Allein Geld und das, was man damit kaufen konnte, gab ihm das Gefühl, jemand zu sein. Als Kind hatte er in ärmlichen Verhältnissen gelebt und immer gespürt, dass er ein Niemand war. Jetzt hatte er Geld, und nur dadurch war er jemand. Sie kannte seine Einstellung. Man war wertlos ohne Geld in der Tasche, ohne einen Cadillac und ohne die Möglichkeit, sich zu kaufen, was immer man wollte und wann immer man es wollte. Allein dadurch war man Richards Ansicht nach jemand.

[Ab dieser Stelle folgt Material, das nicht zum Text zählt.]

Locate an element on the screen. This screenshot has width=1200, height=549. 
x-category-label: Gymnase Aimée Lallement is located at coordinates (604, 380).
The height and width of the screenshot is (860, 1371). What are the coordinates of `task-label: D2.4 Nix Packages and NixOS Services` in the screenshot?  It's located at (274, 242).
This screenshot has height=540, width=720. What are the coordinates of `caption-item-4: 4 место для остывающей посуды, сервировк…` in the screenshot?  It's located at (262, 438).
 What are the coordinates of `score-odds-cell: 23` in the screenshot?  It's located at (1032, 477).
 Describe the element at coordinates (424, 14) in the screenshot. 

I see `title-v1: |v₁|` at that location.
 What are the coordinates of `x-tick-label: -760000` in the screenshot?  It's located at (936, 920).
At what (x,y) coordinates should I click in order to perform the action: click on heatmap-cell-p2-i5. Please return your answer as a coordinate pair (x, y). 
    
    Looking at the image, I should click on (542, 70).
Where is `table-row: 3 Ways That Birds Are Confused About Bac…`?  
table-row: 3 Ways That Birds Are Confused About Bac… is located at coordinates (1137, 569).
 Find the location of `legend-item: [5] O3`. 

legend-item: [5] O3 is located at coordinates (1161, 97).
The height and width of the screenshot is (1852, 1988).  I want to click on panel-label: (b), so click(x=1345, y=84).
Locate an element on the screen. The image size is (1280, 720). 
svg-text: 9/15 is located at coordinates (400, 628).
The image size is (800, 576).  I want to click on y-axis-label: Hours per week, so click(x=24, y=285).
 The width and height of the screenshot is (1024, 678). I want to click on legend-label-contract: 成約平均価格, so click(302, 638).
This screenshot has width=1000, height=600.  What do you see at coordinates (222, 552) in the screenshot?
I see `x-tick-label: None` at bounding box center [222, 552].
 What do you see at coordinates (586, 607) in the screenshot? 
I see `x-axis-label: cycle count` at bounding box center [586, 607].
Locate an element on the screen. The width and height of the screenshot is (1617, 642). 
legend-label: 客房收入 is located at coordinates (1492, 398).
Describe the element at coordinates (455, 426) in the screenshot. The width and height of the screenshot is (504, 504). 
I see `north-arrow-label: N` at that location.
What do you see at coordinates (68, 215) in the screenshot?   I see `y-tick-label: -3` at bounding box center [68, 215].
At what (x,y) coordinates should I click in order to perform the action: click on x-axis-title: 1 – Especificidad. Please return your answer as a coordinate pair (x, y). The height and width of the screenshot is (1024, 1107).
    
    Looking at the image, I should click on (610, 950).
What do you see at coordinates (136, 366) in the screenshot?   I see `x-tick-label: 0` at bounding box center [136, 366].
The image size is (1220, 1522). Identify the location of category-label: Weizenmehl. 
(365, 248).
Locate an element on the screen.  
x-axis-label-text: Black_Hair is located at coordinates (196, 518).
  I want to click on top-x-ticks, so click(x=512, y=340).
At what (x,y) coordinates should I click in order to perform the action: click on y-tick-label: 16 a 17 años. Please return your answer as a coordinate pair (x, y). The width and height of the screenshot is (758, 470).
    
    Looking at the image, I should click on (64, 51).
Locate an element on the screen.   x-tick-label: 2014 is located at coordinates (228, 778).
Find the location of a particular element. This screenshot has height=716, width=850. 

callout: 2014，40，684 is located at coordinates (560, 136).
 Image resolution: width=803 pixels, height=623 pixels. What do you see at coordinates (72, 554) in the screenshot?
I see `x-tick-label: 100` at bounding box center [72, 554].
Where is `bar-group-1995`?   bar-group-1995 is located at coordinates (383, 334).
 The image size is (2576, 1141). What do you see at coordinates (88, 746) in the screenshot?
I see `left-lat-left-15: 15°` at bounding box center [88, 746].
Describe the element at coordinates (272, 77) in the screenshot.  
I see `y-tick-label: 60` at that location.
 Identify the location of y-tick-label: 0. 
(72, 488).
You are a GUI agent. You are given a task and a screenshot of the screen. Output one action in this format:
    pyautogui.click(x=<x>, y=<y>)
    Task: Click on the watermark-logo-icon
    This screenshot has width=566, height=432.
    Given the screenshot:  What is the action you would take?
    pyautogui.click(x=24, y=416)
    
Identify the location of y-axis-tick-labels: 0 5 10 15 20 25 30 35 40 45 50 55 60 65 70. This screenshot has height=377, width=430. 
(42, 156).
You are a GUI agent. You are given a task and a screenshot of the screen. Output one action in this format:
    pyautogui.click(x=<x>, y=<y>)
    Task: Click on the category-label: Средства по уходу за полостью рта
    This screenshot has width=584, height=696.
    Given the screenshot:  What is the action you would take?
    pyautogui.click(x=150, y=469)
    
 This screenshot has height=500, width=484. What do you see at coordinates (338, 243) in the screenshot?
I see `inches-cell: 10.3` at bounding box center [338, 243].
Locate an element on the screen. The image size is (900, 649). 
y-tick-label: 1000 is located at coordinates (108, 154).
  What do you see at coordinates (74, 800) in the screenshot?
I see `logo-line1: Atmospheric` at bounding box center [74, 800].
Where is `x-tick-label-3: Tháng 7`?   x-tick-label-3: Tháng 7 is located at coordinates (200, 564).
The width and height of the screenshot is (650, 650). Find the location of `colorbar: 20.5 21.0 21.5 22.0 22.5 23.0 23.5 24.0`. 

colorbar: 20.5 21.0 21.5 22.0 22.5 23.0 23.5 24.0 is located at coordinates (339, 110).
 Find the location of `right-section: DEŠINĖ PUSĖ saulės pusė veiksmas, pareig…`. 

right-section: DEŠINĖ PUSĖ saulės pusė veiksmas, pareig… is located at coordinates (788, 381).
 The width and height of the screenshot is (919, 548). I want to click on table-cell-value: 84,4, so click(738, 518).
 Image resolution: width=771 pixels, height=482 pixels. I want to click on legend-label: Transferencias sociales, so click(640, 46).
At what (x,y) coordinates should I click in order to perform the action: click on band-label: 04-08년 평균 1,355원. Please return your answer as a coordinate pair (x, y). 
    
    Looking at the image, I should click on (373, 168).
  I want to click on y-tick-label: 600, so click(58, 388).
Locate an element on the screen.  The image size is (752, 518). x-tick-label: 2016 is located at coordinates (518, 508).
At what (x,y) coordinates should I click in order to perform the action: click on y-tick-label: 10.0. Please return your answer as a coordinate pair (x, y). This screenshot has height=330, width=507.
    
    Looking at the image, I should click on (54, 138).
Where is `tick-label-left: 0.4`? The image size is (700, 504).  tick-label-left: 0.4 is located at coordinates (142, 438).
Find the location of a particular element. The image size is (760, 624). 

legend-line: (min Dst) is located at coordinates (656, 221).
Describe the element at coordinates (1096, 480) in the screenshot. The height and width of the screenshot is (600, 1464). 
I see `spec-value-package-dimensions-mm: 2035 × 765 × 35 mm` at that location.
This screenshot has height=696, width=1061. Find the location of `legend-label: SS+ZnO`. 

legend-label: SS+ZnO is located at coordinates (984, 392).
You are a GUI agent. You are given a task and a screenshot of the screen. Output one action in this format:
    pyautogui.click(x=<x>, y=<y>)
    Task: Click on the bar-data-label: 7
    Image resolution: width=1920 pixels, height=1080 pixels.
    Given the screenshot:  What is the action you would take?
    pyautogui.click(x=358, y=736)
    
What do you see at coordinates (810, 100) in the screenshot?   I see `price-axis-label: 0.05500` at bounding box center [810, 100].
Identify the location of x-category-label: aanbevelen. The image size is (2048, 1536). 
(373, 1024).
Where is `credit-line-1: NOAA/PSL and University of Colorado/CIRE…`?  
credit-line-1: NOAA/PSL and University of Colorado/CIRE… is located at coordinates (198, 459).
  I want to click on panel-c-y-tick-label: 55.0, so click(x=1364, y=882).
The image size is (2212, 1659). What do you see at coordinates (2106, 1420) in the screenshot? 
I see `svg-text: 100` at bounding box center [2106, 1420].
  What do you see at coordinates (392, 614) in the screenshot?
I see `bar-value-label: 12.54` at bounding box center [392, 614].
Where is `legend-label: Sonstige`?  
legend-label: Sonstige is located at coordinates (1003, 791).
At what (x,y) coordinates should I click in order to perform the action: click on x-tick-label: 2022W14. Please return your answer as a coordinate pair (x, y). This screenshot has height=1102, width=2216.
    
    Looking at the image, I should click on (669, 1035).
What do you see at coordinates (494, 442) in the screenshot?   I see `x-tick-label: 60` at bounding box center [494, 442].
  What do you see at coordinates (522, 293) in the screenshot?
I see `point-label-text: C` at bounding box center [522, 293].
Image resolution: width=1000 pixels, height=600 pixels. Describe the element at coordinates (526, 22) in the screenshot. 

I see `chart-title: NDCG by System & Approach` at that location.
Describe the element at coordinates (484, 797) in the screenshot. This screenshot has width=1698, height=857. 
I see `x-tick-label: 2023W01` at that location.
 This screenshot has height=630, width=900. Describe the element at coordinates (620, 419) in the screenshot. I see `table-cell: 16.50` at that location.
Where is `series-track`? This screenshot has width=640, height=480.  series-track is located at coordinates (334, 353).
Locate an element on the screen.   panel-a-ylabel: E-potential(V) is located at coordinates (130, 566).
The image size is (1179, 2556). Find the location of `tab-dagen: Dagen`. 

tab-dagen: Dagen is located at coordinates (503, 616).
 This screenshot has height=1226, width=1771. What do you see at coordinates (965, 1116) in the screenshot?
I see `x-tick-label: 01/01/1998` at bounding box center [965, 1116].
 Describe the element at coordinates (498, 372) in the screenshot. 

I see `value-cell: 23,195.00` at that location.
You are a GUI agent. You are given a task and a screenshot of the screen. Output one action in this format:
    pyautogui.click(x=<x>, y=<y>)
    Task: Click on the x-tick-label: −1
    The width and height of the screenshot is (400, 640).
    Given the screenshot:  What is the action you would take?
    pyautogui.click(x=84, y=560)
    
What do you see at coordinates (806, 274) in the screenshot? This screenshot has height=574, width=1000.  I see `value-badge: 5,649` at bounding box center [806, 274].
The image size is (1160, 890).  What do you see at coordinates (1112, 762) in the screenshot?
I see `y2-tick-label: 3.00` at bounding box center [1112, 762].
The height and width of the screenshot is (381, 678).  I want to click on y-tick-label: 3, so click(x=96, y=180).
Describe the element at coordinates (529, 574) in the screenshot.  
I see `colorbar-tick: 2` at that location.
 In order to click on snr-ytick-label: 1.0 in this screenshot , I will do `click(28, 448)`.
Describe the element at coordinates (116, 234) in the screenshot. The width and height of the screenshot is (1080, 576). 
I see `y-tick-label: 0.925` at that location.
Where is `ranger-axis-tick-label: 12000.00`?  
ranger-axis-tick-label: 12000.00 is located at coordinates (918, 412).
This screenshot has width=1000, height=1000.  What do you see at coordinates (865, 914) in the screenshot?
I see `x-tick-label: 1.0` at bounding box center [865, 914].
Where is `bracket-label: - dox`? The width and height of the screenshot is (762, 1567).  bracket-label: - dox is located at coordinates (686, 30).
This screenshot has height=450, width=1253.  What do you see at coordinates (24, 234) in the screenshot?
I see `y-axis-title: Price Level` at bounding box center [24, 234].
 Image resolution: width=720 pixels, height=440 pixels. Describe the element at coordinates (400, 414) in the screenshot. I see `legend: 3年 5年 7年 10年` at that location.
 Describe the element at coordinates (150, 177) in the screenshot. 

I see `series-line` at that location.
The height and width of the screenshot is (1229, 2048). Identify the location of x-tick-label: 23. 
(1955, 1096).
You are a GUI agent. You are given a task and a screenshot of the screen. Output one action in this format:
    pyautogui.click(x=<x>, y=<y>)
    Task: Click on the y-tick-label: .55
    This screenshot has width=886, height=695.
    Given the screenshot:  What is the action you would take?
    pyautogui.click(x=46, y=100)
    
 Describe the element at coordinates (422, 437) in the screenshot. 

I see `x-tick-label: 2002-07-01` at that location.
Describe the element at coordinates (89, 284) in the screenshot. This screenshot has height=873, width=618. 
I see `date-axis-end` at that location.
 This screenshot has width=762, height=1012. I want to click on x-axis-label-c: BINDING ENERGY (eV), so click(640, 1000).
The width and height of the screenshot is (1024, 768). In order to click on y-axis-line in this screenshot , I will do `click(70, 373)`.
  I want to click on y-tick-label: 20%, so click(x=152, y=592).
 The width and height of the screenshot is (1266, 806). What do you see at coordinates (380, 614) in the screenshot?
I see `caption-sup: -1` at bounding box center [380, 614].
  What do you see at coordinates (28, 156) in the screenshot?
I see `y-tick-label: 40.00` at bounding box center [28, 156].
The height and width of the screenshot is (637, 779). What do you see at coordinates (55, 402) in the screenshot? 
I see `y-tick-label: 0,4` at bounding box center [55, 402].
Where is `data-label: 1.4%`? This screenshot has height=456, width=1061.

Geld. Darum drehte es sich, und genau das war der Auslöser, der den bösen Richard zum Vorschein brachte. Es wiederholte sich jedesmal, wenn ein finanzieller Engpass drohte. Und obwohl sie nicht im Traum daran denken würde, ihn zu fragen, wusste sie, dass es im Augenblick wieder so weit war. Sie konnte es förmlich riechen. Woher das Geld kam, wollte sie gar nicht wissen. Einiges stammte aus Richards Firma, der Sunset Company, die er nach der Straße in Dumont, wo sie lebten, benannt hatte. Richard handelte mit ausländischen Währungen, und seine Geschäfte führten ihn oft nach England und in die Schweiz. Soweit sie wusste, war das alles legal, weil er dieses Einkommen ordnungsgemäß versteuerte. Im Juni war er beruflich nach Zürich gereist, um eine große Summe in nigerianischer Währung zu verkaufen. Er hatte sich viel von diesem Geschäft versprochen, denn er redete davon, im superreichen Saddle River ein Haus zu kaufen, von dem er völlig besessen war, ein Anwesen für eine Million Dollar, in unmittelbarer Nachbarschaft des ehemaligen Präsidenten Nixon. Aber als er aus der Schweiz zurückkehrte, war er in übelster Stimmung. Der Handel war in letzter Minute geplatzt. Man habe ihn ausgetrickst, fluchte er immer wieder. Das Haus in Saddle River wurde danach nie mehr erwähnt.